**PROBLEM:**
Please copy out the stored entries word for word, beginning at the line that contains "Image resolution: width=2576" and ending after the line that contains "x-tick-label: 1796 is".

[Stored entries]
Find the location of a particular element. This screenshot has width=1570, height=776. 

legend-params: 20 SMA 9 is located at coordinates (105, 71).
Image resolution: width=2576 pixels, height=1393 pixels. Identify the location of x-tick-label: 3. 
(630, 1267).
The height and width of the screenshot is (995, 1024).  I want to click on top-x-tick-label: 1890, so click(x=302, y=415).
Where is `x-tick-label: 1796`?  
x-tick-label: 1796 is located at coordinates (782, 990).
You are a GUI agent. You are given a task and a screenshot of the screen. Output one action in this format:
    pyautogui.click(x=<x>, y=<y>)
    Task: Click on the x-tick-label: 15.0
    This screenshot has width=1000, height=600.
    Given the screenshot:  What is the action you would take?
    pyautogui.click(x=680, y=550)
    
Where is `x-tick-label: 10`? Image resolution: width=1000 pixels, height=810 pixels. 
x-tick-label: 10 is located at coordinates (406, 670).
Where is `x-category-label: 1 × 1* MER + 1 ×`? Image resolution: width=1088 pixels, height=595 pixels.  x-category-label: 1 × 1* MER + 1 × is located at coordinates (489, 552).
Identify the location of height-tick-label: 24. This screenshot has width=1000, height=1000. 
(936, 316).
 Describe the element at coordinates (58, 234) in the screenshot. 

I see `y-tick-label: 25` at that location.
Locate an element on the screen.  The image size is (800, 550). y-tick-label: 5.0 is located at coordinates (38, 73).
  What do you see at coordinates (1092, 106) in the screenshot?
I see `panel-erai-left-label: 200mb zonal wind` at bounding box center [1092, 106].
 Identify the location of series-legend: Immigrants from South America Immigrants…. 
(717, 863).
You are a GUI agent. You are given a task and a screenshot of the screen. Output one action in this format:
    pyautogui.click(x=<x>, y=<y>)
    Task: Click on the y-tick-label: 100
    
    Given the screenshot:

**ANSWER:**
Image resolution: width=2576 pixels, height=1393 pixels. Identify the location of x-tick-label: 3. 
(630, 1267).
The height and width of the screenshot is (995, 1024).  I want to click on top-x-tick-label: 1890, so click(x=302, y=415).
Where is `x-tick-label: 1796`?  
x-tick-label: 1796 is located at coordinates (782, 990).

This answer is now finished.